MHD hybrid nanofluid flow in a rotating system with an inclined magnetic field and thermal radiation

The innovation of nanofluid has contributed significantly towards a decrease in friction and an increase in heat transmission rates. So, the purpose of this research is to investigate magnetohydrodynamics nanofluid flow in a rotating system for heat, mass, and microorganism transfer. The rotating system has lower and upper plates positioned at $y_0$ and $y_h$. Different solid nanoparticles i.e. copper, graphene, and oxide nanoparticles i.e. titanium oxide, aluminum oxide, and water as base fluid are used to prepare different hybrid nanofluids. Such fluids have applications in medical technologies, aerospace, cooling systems, hyperthermia treatment, and energy systems like nuclear reactors and solar systems. Additionally, it improves environmental engineering by improving pollutant movement and removal during water treatment. These different applications highlight the importance of present research.
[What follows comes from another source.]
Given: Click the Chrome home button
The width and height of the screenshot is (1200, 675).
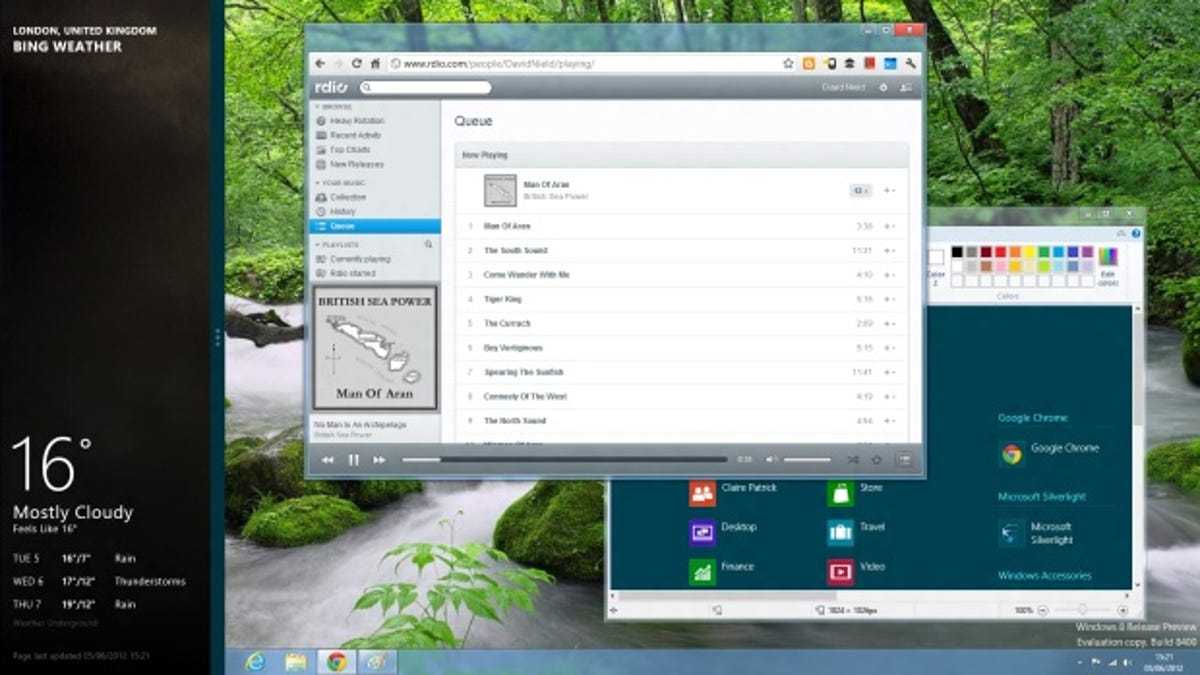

Heat, mass, and microorganism transmission incorporating inclined magnetic force and thermal radiation effects are discussed in detail. Through a similarity function, the governing equations are transformed into interconnected ordinary differential equations (ODEs). Using MATLAB's bvp4c ODE solver, numerical and graphical solutions are derived. Detailed exploration is conducted on the impacts of various parameters such as thermophoresis, Peclet number, Schmidt number, inclination angle, magnetic field, and rotation on velocity, temperature, volumetric concentration, and motile concentration. Notably, the maximum heat transfer rate occurs when the radiation parameter varies from 0 to 15, highlighting maximum heat transfer in the absence of radiation. The Peclet number is between 5 and 20, and the motile microorganism transmission rate changes from 7.3 to 20 for Cu/Graphene nanoparticles and 6.4 to 21 for ${Al}_2{O}_3/{TiO}_2$ nanoparticles fluid. This shows the efficiency of both types of hybrid nanofluids.